[Records provided]:
○ ○ ○ ○ ○
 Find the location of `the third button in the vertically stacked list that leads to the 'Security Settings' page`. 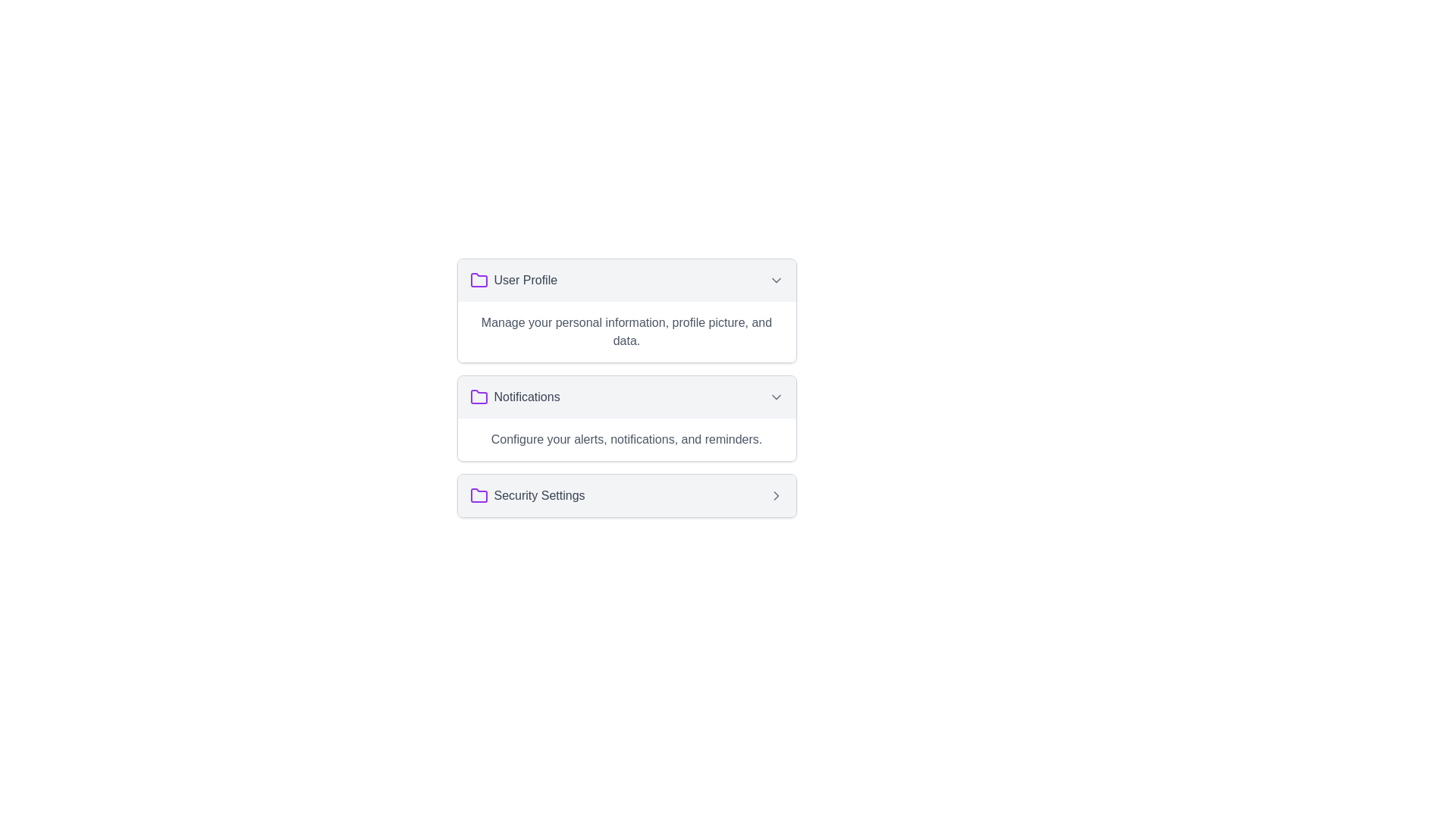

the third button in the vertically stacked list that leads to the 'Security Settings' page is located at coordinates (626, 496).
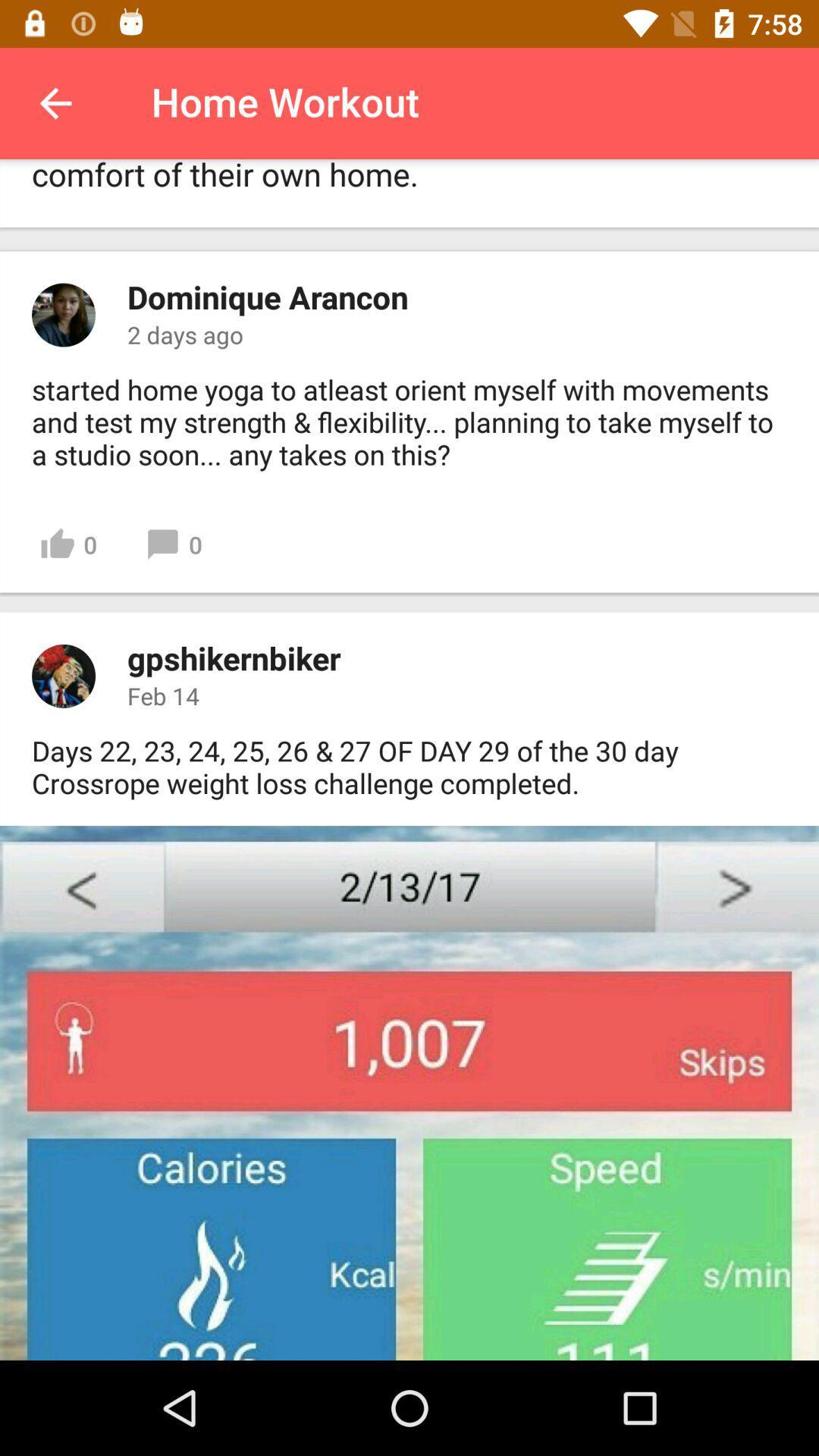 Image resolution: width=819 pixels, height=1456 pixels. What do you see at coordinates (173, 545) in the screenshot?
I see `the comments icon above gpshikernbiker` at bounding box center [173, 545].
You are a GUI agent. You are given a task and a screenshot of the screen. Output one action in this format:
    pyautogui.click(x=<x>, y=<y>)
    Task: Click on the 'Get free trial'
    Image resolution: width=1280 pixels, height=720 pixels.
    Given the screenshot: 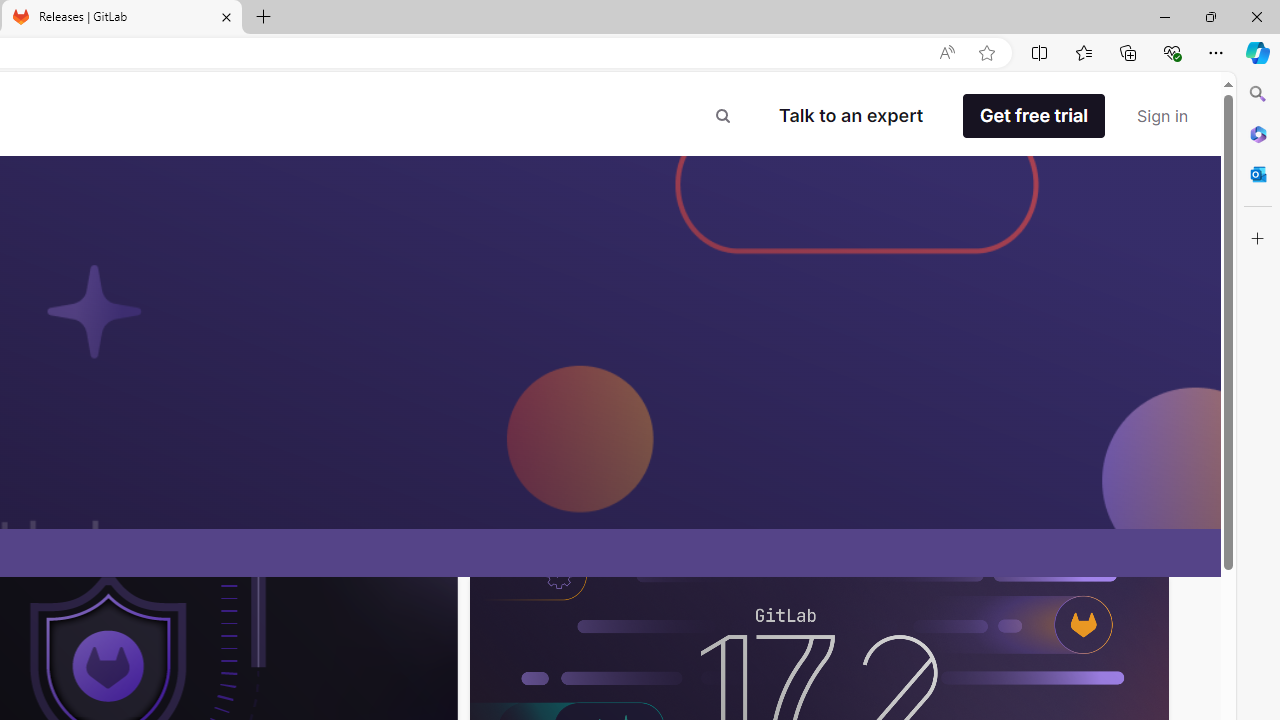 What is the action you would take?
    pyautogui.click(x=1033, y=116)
○ ○ ○ ○ ○
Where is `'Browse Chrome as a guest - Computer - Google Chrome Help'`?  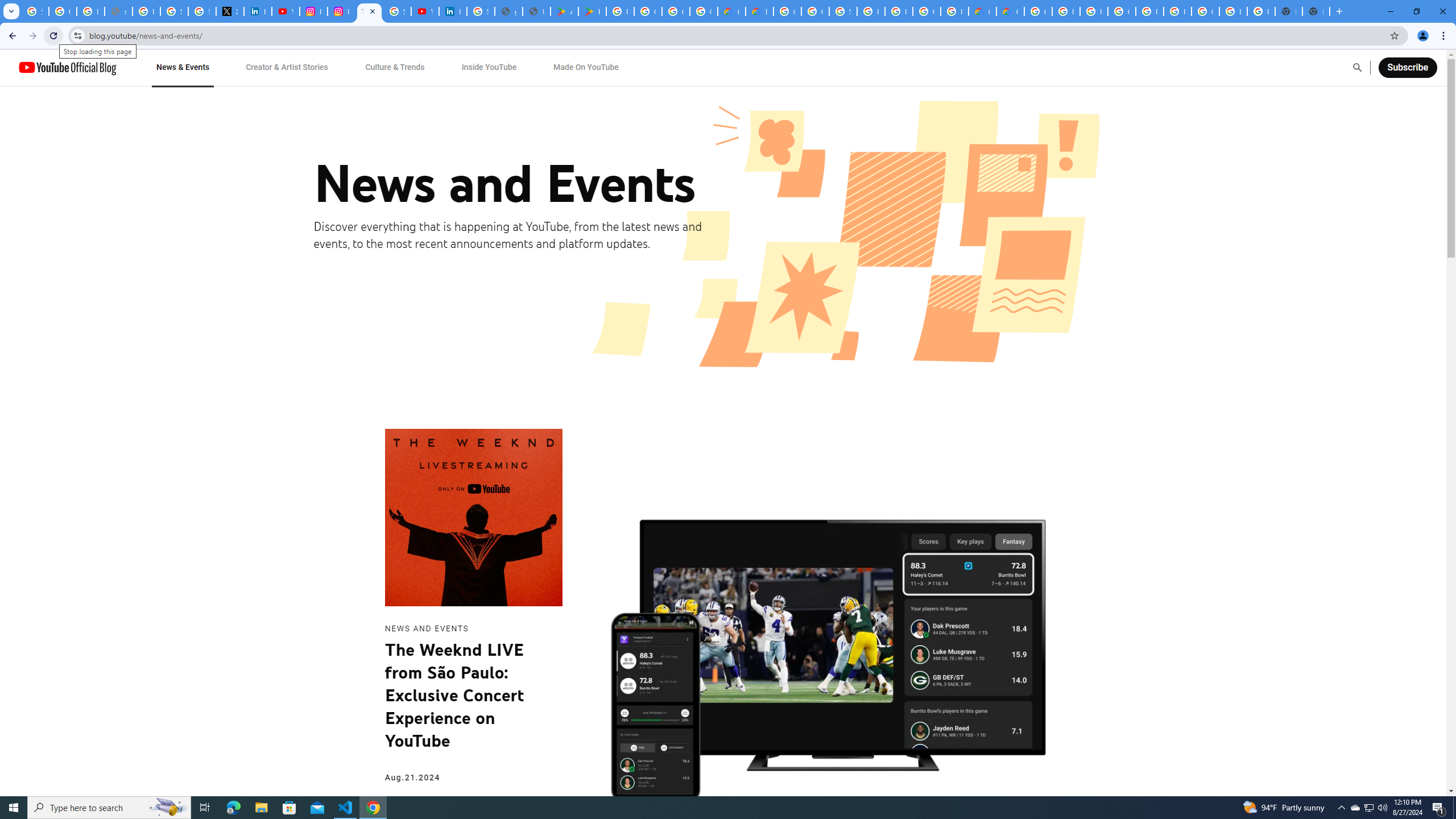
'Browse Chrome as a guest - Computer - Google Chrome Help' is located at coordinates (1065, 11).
○ ○ ○ ○ ○
[Given instruction]: Copy word for word the lines of the records from the line with "Find the location" up to and including the line with "coordinates (626, 496).", without the pictures.

[Written response]:
 Find the location of `the third button in the vertically stacked list that leads to the 'Security Settings' page`. 

the third button in the vertically stacked list that leads to the 'Security Settings' page is located at coordinates (626, 496).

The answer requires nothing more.